A day in lockdown in Watertown
We stood by the window in our living room, watching the SWAT team S-L-O-W-L-Y travel down our street. Men uniformed in camouflage or in black, helmeted, jacketed, carrying large weapons. They fanned out into yards, our yard, up to doors, our door, knocked. I opened the door. A smiling team member — and it was the right thing, because it certainly helped to put us more at ease — made sure we were secure and that the suspect they were seeking was not in our Watertown home.
The previous night, my wife had heard the gunfire and explosions. I was asleep. I awoke and went into the living room. The TV was on, news reports of what had just transpired in our city. My wife gave me a quick rundown. Then we settled in for the next 23 hours. She would not sleep, I caught about 45 minutes.
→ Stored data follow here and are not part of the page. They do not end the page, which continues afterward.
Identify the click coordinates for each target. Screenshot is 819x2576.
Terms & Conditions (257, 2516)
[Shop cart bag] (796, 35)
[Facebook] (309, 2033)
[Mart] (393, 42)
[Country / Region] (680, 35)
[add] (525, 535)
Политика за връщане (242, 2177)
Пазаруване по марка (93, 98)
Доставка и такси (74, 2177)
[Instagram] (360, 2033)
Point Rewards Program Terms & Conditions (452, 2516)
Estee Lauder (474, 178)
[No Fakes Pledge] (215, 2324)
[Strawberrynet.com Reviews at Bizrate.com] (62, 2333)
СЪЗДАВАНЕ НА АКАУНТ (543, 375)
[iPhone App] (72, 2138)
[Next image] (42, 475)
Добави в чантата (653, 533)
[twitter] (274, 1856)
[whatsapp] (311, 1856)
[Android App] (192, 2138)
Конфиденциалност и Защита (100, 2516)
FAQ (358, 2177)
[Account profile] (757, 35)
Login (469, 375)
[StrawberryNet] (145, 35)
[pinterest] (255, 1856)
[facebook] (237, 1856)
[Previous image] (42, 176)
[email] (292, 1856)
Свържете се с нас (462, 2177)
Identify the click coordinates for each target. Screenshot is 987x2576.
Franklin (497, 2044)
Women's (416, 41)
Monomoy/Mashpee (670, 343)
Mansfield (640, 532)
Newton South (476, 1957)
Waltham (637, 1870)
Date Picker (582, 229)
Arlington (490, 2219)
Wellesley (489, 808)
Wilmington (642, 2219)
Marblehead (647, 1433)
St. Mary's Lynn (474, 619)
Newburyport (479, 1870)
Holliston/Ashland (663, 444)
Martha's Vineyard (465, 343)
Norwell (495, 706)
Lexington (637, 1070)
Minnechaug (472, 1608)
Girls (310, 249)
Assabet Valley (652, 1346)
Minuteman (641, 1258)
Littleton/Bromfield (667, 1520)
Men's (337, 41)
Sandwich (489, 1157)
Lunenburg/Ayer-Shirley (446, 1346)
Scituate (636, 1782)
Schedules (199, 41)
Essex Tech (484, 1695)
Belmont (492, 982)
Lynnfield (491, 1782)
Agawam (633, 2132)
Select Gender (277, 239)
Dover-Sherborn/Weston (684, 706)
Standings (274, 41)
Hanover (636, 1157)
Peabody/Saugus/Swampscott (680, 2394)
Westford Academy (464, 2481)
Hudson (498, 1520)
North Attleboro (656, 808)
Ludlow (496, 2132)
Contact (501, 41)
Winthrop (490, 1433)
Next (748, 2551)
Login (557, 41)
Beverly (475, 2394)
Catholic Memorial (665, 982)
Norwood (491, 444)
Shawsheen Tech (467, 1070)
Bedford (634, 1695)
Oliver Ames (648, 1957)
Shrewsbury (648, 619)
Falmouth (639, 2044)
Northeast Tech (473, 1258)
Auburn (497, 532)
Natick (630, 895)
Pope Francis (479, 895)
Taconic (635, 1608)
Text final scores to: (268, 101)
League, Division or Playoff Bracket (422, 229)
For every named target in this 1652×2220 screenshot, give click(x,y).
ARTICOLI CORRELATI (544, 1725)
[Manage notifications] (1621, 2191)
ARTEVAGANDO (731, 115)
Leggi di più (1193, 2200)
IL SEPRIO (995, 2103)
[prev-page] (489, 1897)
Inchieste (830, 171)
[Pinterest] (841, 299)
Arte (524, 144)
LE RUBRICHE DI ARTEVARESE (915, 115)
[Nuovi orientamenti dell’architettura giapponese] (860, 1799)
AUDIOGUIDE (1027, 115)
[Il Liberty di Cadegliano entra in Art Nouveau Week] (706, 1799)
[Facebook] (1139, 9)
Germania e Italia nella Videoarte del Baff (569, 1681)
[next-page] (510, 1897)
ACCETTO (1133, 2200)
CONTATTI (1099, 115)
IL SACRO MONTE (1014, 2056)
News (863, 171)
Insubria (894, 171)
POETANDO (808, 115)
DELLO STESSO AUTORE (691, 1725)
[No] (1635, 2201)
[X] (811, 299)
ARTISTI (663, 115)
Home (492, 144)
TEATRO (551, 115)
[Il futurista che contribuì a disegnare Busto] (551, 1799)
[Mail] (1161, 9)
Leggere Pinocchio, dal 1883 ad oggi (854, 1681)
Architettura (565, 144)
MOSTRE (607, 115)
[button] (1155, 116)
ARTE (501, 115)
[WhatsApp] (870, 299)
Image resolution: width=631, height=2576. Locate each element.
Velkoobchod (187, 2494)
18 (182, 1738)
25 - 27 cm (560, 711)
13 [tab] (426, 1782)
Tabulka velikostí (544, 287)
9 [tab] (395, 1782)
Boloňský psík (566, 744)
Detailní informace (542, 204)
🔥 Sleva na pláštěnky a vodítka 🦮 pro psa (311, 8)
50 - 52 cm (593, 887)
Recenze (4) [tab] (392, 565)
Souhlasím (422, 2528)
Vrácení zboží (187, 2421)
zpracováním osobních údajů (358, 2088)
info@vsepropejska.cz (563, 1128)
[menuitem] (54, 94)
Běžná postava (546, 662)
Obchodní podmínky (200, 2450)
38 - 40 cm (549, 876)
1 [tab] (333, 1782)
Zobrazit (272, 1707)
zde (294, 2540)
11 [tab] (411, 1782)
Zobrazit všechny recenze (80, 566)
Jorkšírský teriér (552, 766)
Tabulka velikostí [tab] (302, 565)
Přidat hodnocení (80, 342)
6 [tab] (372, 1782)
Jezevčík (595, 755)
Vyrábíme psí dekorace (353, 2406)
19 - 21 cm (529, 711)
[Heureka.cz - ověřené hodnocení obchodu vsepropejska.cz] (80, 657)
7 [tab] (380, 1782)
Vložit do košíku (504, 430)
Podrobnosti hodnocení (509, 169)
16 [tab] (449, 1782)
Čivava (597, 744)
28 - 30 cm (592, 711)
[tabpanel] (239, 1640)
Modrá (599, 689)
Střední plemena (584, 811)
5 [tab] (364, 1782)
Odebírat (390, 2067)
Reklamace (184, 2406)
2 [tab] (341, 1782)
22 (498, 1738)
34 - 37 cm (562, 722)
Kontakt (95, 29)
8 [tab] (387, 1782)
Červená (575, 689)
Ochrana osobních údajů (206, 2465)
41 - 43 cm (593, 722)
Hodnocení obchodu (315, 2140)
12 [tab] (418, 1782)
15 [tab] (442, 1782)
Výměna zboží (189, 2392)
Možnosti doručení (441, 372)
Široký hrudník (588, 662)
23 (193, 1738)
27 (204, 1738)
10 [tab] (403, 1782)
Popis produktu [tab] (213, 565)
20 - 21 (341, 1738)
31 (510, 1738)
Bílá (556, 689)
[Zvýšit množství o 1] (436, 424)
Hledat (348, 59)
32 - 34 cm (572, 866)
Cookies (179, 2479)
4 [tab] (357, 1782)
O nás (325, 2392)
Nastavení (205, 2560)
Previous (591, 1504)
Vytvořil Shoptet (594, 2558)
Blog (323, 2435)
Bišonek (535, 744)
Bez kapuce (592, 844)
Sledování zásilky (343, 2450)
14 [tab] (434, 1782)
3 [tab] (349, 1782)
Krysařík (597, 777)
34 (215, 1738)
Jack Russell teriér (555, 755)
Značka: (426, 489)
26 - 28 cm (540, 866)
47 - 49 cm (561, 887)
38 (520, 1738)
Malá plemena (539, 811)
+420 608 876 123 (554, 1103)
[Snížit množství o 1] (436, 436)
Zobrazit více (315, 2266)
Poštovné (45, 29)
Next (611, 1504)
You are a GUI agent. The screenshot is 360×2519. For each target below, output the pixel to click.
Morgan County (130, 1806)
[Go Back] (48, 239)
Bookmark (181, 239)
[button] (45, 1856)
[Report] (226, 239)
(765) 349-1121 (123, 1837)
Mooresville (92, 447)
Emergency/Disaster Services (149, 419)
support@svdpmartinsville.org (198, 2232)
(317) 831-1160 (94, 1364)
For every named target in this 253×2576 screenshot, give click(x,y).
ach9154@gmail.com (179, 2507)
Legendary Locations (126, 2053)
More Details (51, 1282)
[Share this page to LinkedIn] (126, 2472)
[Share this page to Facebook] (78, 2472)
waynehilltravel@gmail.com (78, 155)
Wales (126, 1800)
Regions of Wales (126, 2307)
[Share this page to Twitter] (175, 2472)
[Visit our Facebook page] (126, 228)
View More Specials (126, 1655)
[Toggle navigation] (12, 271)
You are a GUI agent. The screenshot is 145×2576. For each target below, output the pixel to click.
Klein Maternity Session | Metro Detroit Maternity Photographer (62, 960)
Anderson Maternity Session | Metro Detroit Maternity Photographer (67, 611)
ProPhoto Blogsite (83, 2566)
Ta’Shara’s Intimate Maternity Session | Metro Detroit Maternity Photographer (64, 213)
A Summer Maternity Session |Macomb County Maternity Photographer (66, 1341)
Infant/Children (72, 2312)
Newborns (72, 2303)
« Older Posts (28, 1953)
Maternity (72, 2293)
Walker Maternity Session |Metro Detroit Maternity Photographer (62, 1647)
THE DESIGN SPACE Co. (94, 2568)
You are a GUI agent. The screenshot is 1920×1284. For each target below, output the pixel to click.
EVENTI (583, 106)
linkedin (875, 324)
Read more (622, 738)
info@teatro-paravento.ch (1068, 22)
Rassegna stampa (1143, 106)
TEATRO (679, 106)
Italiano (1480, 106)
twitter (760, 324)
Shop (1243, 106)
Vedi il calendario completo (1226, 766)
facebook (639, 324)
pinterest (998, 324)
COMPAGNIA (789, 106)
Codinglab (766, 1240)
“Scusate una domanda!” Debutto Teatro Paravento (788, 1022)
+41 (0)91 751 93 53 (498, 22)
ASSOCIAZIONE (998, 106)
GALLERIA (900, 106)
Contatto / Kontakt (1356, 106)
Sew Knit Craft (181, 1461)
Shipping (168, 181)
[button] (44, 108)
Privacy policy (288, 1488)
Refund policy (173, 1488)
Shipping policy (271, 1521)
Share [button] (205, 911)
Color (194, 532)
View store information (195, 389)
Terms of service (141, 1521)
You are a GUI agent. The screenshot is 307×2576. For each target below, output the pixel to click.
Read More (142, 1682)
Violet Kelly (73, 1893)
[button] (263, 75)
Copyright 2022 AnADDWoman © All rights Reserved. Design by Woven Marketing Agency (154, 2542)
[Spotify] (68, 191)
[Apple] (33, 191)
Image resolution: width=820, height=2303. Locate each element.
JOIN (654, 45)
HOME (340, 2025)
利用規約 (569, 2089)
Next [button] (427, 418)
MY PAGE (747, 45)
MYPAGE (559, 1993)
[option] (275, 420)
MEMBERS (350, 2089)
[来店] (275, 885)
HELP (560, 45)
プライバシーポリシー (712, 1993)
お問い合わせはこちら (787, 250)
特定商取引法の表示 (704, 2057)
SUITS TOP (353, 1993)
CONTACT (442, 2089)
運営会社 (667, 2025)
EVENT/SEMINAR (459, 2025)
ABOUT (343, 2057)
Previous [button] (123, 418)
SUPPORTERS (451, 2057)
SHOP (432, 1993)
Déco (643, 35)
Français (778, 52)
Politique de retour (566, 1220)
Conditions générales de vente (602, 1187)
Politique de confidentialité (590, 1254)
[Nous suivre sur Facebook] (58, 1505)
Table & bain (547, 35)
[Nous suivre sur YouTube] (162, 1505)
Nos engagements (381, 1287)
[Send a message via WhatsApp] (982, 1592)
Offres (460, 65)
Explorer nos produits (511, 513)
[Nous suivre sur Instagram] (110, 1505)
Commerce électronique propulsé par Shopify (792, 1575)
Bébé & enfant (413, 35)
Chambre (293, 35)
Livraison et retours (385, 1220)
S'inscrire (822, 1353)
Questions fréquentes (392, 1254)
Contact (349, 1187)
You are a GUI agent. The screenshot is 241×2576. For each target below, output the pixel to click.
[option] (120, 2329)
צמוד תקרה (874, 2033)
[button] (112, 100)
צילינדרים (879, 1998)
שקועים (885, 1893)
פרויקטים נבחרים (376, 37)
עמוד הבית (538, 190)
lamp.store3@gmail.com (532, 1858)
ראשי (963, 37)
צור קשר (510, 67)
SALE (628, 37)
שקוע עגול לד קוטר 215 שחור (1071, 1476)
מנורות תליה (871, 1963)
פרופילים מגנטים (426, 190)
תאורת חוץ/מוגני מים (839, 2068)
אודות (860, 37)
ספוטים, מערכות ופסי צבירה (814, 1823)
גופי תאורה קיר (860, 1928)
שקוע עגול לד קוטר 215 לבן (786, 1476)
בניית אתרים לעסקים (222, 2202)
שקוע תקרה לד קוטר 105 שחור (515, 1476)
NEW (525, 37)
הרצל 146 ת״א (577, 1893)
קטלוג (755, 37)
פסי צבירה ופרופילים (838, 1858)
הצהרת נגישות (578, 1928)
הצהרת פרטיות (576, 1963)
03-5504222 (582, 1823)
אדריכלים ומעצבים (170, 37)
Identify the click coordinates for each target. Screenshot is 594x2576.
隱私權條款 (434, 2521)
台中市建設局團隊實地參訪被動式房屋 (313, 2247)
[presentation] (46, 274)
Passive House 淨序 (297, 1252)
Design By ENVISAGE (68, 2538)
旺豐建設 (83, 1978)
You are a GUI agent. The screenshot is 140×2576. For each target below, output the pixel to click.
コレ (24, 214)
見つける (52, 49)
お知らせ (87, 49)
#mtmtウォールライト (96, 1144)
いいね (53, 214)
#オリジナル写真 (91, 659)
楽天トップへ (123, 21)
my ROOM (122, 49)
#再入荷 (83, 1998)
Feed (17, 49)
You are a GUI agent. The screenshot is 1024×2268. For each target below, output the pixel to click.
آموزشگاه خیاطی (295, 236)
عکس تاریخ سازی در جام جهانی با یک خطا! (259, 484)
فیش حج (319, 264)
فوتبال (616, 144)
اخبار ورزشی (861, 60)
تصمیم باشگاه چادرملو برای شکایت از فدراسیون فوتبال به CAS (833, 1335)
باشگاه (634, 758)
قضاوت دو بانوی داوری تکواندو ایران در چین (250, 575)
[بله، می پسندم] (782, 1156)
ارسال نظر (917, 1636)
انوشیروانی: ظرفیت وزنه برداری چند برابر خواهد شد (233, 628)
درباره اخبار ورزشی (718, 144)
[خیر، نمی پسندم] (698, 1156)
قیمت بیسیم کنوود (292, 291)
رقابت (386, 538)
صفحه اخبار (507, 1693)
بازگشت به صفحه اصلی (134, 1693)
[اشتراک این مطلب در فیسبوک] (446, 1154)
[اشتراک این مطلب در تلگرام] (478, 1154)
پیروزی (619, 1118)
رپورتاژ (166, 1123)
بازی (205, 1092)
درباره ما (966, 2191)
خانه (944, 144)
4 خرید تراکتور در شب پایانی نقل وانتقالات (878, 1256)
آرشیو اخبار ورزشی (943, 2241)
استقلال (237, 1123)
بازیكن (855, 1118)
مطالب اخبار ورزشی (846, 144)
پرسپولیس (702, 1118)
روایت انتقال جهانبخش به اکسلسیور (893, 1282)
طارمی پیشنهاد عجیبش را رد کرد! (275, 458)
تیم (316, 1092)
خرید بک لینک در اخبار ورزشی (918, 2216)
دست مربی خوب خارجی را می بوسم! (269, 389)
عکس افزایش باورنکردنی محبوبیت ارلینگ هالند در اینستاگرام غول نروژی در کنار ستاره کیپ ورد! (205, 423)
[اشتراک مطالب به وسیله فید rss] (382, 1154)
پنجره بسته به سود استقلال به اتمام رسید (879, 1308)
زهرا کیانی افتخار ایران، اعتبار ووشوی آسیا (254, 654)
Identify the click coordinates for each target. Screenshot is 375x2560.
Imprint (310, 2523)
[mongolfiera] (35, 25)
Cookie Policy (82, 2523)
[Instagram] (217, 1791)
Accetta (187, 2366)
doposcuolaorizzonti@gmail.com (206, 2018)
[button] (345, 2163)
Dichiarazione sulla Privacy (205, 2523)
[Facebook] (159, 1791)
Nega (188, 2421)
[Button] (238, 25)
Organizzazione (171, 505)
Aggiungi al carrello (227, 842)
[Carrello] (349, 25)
The suspect was here, then there, then possibly moving toward us. We watched the news reports, along with the rest of the country, but we were in the middle of what we were seeing on the tube. We switched feverishly between channels, trying to catch the latest bulletins.
We were informed, via reverse 911 call from Watertown Police, that we should not leave our house, do not answer the door, stay away from windows. We were not happy, but we did what was asked.
It seemed like they might have had him cornered on Quimby Street, but it wasn’t so. There were numerous press conferences, continuous loops of film, much conjecture, rumors, guesses. A man was on the ground on Upland Road, many rifles aimed at his head. He was taken into custody, stripped naked. It wasn’t him. We waited some more.
The SWAT team came and went. The reports continued, some hopeful, some discouraging. We were told, by the Chief of Police, that we might be under order to not leave our houses for two or three days. We were downhearted, but understood.
As the evening came again, we were told that the “stay inside ban” had been lifted. We stayed in. We figured it wasn’t really prudent for everyone to go running outside as though we had just been sprung from prison. I ventured a theory to my wife. I said that perhaps they lifted the ban in order to see if he might venture out in some way. While the ban was in effect, nobody was on the streets aside from police and guardsmen. With it lifted, maybe he’d be bold enough to try and get lost.
Not long after the ban was announced as lifted, more gunfire rang out in Watertown. Shots were being fired in the vicinity of Franklin Street. Reports came in, various sources, saying he was cornered. He was — maybe — in a boat in somebody’s backyard. Finally, that was stated as fact. And they moved in, got him, captured him, gravely wounded but alive.
And the final scene, the one that will stay with me and give joy to my heart for a long while, was that of the citizens of Watertown coming out by the hundreds, lining Mount Auburn Street. They cheered every police vehicle, National Guard truck, EMS unit, bomb squad, and other official vehicle involved in the capture. They cheered heartily, lustily, and with a sense of relief that was palpable and fully understood by both of us.
It was the Watertown Marathon. We were cheering those who finished the race.